Walter Dean Myers is a bestselling author of a variety of children's genres (nonfiction, picture books, etc.), but he's most well known for his young adult works. Tackling topics such as drugs, gangs, war, and more in their relation to teens, Myers isn't afraid to explore the truth about the world we live in. A shocking but awesome choice for our national ambassador, in my humble opinion. The New York Times reports:
On the rough-edged streets of Harlem in the 1940s, the young Walter Dean Myers knew better than to carry his library books where other children could see them.

“I was teased if I brought my books home,” said Mr. Myers, now a prolific and award-winning children’s book author. “I would take a paper bag to the library and put the books in the bag and bring them home. Not that I was that concerned about them teasing me — because I would hit them in a heartbeat. But I felt a little ashamed, having books.”

On Tuesday Mr. Myers, 74, will be named the national ambassador for young people’s literature, a sort of poet laureate of the children’s book world who tours the country for two years, speaking at schools and libraries about reading and literacy.
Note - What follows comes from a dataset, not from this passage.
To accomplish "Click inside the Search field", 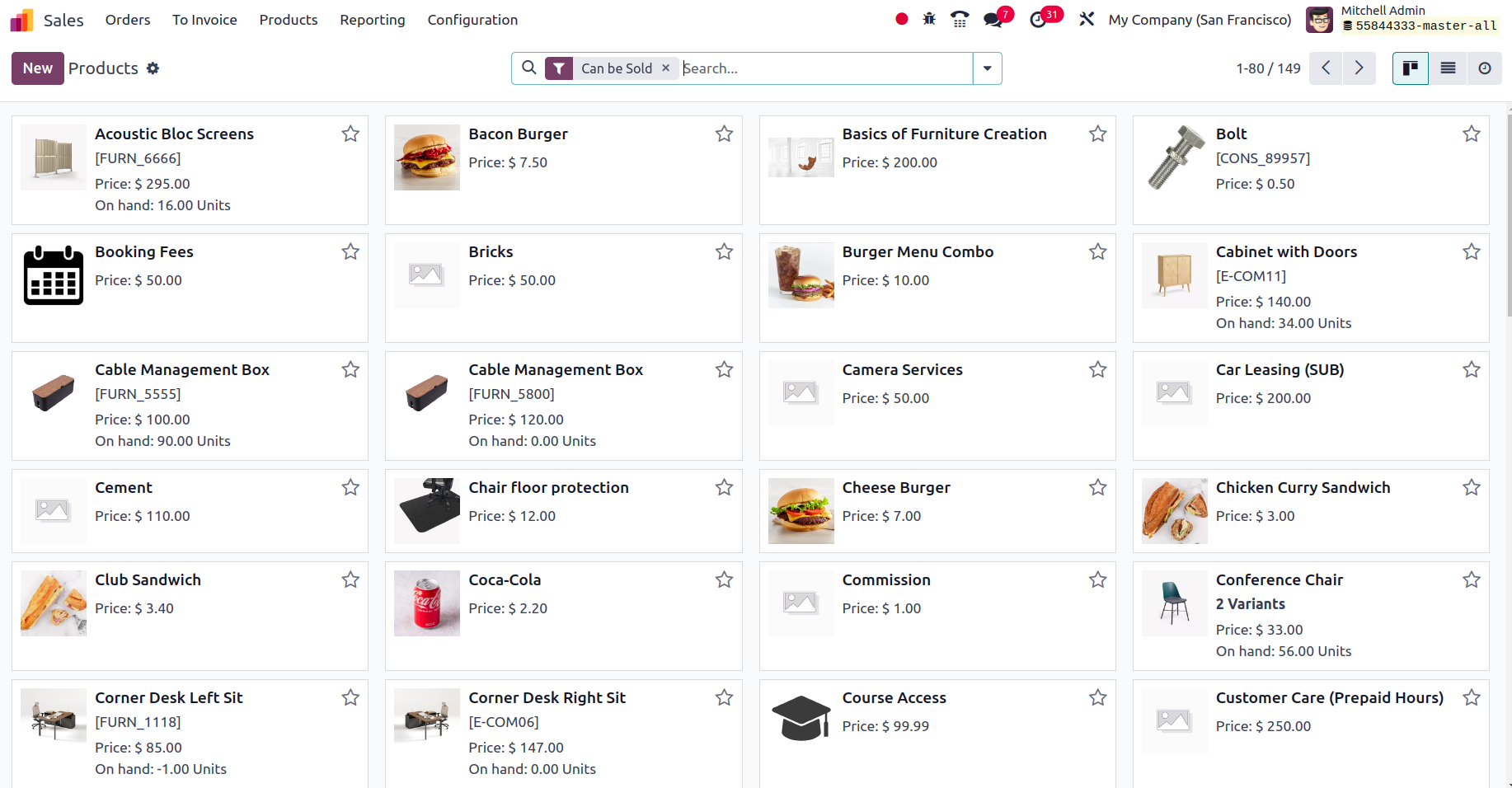I will [824, 68].
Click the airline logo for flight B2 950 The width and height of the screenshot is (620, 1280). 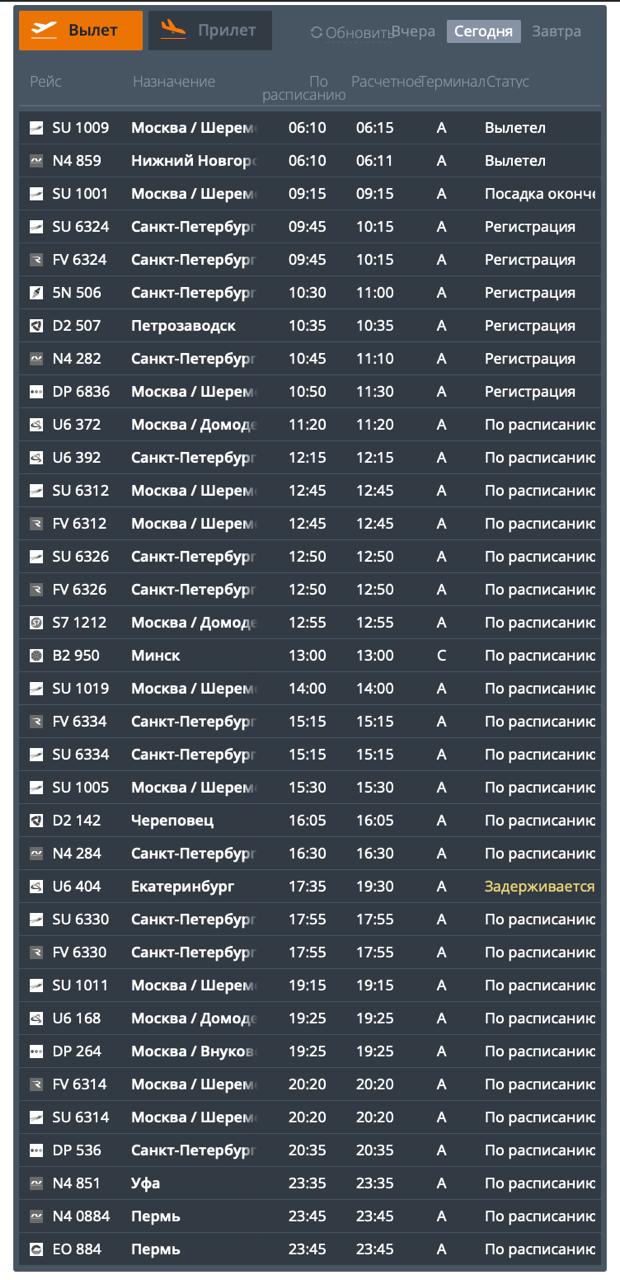[x=37, y=656]
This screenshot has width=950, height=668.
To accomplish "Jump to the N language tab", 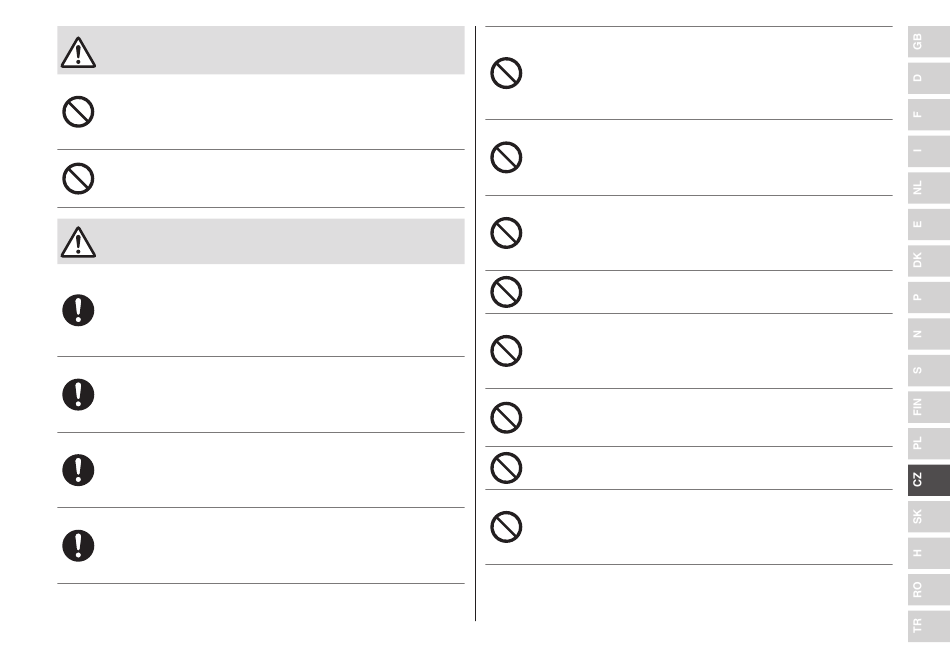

As an African-American man who dropped out of high school but built a successful writing career — largely because of his lifelong devotion to books — Mr. Myers said his message would be etched by his own experiences.

“I think that what we need to do is say reading is going to really affect your life,” he said in an interview at his book-cluttered house here in Jersey City, adding that he hoped to speak directly to low-income minority parents. “You take a black man who doesn’t have a job, but you say to him, ‘Look, you can make a difference in your child’s life, just by reading to him for 30 minutes a day.’ That’s what I would like to do.”

Mr. Myers is the third person to be appointed to the post, which was created in 2008 and is chosen by a committee formed by two groups: the Center for the Book in the Library of Congress and Every Child a Reader, a nonprofit organization affiliated with the Children’s Book Council, a trade association for children’s book publishers. He succeeds Katherine Paterson, the novelist best known for her “Bridge to Terabithia,” and the first appointee, Jon Scieszka, author of books including “The Stinky Cheese Man and Other Fairly Stupid Tales.”

The choice of Mr. Myers represents a departure from his predecessors and is likely to be seen as a bold statement. His books chronicle the lives of many urban teenagers, especially young, poor African-Americans. While his body of work includes poetry, nonfiction and the occasional cheerful picture book for children, its standout books offer themes aimed at young-adult readers: stories of teenagers in violent gangs, soldiers headed to Iraq and juvenile offenders imprisoned for their crimes.

While many young-adult authors shy away from such risky subject material, Mr. Myers has used his books to confront the darkness and despair that fill so many children’s lives.

But he does so, critics say, with a sense of possibility. Writing in The New York Times Book Review in 2008, Leonard S. Marcus praised Mr. Myers’s body of work. “Drugs, drive-by shootings, gang warfare, wasted lives — Myers has written about all these subjects with nuanced understanding and a hard-won, qualified sense of hope,” Mr. Marcus wrote.

Robin Adelson, the executive director of the Children’s Book Council, said that while there was a hard edge to Mr. Myers’s writing, there was also the message of holding yourself up and believing in what you can do.

“I think part of what makes him such a great choice for this post is that his writing is a little bit of everything,” she said. “There’s this interest in history and this deep knowledge of history in Walter’s writing. Then there’s this definite hard-core, hard-edged realism.”

His appointment could be viewed as another volley in a debate that intensified last year about young adult literature and whether it is too grim, too dark and too violent for the age group. An essay in The Wall Street Journal in June by Meghan Cox Gurdon questioned contemporary teenage fiction that “can be like a hall of fun-house mirrors, constantly reflecting back hideously distorted portrayals of what life is.”